(Task directions)
Among the entries below, extract exactly the lines that run from the one with "Switch to the Code View tab" through the one with "Screen dimensions: 615x283", both ends included.

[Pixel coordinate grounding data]
---
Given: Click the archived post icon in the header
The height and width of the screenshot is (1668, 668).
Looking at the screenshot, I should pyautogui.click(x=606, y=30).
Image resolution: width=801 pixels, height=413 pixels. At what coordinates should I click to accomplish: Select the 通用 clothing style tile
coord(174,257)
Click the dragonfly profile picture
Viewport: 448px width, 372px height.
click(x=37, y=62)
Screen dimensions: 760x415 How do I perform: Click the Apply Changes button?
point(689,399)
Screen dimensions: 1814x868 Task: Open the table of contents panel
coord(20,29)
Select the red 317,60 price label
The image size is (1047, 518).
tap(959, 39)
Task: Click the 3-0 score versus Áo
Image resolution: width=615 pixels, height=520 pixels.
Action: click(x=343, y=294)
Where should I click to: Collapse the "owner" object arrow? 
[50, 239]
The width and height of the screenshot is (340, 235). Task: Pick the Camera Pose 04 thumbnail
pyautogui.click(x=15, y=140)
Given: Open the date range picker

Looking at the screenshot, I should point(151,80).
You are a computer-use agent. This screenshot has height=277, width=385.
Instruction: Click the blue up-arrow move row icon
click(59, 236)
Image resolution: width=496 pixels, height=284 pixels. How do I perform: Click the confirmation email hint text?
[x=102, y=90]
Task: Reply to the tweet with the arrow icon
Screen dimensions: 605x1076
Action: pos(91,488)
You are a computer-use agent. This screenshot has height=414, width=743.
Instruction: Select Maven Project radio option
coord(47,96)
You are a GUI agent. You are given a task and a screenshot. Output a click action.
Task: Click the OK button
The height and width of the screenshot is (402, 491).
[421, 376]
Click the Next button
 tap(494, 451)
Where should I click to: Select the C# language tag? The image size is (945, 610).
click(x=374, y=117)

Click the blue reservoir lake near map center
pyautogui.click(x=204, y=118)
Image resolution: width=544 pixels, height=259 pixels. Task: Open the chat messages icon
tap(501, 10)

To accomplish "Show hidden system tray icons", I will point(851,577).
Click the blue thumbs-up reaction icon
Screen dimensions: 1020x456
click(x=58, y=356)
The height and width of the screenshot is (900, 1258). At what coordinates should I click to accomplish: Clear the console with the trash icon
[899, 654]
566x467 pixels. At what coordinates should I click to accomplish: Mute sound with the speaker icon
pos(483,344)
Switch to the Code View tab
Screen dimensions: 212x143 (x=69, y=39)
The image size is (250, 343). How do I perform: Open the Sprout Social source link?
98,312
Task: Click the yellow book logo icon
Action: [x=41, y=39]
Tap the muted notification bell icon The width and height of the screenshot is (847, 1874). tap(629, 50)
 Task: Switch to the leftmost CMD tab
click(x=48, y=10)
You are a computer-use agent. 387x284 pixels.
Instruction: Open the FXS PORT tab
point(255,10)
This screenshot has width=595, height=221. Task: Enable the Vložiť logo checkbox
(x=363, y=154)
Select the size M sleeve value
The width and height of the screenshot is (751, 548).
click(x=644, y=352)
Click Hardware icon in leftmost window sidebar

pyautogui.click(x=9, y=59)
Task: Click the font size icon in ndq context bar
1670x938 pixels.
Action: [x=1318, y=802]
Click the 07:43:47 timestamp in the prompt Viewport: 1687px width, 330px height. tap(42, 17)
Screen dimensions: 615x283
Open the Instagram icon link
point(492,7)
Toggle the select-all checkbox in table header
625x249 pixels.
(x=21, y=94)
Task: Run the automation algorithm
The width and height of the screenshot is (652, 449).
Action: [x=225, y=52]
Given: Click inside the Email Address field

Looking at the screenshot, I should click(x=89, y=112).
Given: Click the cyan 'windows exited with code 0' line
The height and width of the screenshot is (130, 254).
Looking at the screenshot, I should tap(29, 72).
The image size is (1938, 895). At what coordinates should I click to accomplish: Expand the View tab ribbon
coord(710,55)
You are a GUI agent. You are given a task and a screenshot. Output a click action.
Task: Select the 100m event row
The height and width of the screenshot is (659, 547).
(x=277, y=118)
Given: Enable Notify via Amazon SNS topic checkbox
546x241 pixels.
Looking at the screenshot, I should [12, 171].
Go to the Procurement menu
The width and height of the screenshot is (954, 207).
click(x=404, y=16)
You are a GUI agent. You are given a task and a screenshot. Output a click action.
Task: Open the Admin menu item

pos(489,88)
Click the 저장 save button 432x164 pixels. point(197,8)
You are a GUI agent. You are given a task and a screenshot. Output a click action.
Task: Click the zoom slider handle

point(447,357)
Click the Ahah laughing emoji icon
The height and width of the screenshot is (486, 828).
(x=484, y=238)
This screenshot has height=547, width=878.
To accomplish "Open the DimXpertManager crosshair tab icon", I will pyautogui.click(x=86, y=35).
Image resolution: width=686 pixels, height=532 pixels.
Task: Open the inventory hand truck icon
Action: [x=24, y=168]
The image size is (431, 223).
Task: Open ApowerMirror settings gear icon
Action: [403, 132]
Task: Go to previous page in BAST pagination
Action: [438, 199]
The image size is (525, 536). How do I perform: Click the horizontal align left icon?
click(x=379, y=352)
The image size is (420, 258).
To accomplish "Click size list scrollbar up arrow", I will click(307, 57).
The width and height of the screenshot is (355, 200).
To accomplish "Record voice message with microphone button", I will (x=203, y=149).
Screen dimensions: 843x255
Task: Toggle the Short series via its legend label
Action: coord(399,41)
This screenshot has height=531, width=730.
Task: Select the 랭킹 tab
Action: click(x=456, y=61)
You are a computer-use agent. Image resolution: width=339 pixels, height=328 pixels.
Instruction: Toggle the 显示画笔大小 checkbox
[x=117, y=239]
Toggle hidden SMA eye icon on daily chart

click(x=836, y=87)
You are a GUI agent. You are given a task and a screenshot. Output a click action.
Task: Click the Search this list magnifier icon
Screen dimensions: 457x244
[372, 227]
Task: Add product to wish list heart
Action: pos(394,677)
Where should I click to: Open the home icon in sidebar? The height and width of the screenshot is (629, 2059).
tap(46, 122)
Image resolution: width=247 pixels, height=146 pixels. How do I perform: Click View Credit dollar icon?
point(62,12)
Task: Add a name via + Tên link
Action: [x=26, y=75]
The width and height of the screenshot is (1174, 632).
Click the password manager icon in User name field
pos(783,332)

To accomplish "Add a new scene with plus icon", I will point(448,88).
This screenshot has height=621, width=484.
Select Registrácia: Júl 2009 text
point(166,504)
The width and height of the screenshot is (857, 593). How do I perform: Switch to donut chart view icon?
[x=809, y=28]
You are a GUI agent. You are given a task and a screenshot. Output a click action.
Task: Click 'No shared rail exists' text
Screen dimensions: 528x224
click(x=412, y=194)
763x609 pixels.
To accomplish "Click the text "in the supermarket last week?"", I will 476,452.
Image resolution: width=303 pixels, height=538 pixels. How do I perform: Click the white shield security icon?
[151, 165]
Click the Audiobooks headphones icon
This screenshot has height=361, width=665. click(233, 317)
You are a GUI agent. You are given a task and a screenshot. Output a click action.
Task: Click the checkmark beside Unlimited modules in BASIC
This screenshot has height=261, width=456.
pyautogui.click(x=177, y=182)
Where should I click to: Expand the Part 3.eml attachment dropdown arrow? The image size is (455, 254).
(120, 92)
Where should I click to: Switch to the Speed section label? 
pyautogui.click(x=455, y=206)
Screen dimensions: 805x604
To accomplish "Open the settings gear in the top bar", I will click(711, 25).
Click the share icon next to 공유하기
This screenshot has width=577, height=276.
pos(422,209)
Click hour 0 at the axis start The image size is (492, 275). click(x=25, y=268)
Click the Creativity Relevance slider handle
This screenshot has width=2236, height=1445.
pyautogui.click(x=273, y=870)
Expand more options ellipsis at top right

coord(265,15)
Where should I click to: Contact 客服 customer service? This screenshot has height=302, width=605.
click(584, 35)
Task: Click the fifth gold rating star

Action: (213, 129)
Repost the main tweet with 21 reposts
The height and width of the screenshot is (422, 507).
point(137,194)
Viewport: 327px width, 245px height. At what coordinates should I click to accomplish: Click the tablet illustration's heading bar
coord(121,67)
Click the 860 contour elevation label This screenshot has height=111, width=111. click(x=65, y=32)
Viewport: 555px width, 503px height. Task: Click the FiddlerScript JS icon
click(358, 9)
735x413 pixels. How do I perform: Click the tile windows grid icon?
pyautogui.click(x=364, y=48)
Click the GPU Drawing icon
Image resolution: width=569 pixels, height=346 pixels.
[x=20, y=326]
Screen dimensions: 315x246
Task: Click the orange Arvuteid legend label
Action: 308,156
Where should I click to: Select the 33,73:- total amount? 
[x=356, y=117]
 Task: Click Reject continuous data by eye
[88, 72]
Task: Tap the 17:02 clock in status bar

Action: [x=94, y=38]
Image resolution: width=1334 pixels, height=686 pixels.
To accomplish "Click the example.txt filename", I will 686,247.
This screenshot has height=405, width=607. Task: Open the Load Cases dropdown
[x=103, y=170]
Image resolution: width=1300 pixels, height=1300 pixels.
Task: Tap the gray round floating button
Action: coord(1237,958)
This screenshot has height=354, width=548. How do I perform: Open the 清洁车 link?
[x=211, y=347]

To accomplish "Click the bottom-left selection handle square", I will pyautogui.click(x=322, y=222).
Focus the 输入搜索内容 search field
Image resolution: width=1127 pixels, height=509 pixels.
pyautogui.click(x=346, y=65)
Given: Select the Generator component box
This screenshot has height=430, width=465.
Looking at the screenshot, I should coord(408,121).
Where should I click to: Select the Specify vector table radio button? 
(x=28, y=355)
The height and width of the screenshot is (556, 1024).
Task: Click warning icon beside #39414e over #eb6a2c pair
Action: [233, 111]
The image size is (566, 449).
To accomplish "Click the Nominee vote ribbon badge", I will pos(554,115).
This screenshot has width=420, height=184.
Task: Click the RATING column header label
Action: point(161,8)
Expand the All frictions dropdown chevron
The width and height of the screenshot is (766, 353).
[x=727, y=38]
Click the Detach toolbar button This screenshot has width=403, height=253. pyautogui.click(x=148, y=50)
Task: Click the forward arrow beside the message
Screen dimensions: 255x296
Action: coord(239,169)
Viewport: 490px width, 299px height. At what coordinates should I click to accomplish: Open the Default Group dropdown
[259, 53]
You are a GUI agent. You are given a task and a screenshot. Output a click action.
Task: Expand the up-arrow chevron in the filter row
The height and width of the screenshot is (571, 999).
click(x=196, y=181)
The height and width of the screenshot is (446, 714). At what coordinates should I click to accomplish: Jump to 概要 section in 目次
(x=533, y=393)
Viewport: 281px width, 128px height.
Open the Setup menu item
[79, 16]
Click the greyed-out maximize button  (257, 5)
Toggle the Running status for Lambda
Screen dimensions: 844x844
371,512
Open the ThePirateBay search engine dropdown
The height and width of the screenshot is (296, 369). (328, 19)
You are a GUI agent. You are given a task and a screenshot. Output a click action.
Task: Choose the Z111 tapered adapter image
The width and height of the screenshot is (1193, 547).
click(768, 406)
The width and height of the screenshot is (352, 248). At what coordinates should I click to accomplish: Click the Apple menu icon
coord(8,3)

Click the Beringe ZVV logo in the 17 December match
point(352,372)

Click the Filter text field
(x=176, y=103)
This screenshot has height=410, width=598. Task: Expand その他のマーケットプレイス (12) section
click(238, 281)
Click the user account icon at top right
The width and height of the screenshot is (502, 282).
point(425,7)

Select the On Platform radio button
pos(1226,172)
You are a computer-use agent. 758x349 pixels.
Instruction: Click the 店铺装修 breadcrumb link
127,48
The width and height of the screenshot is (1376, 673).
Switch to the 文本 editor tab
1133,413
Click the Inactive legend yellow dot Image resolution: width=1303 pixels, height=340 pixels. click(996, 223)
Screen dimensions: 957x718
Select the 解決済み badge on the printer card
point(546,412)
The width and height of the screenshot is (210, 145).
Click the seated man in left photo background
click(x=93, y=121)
---
(Response for this exercise)
Switch to the Code View tab
Screen dimensions: 212x143 (x=69, y=39)
The image size is (250, 343). How do I perform: Open the Sprout Social source link?
98,312
Task: Click the yellow book logo icon
Action: [x=41, y=39]
Tap the muted notification bell icon The width and height of the screenshot is (847, 1874). tap(629, 50)
 Task: Switch to the leftmost CMD tab
click(x=48, y=10)
You are a computer-use agent. 387x284 pixels.
Instruction: Open the FXS PORT tab
point(255,10)
This screenshot has width=595, height=221. Task: Enable the Vložiť logo checkbox
(x=363, y=154)
Select the size M sleeve value
The width and height of the screenshot is (751, 548).
click(x=644, y=352)
Click Hardware icon in leftmost window sidebar

pyautogui.click(x=9, y=59)
Task: Click the font size icon in ndq context bar
1670x938 pixels.
Action: [x=1318, y=802]
Click the 07:43:47 timestamp in the prompt Viewport: 1687px width, 330px height. tap(42, 17)
Screen dimensions: 615x283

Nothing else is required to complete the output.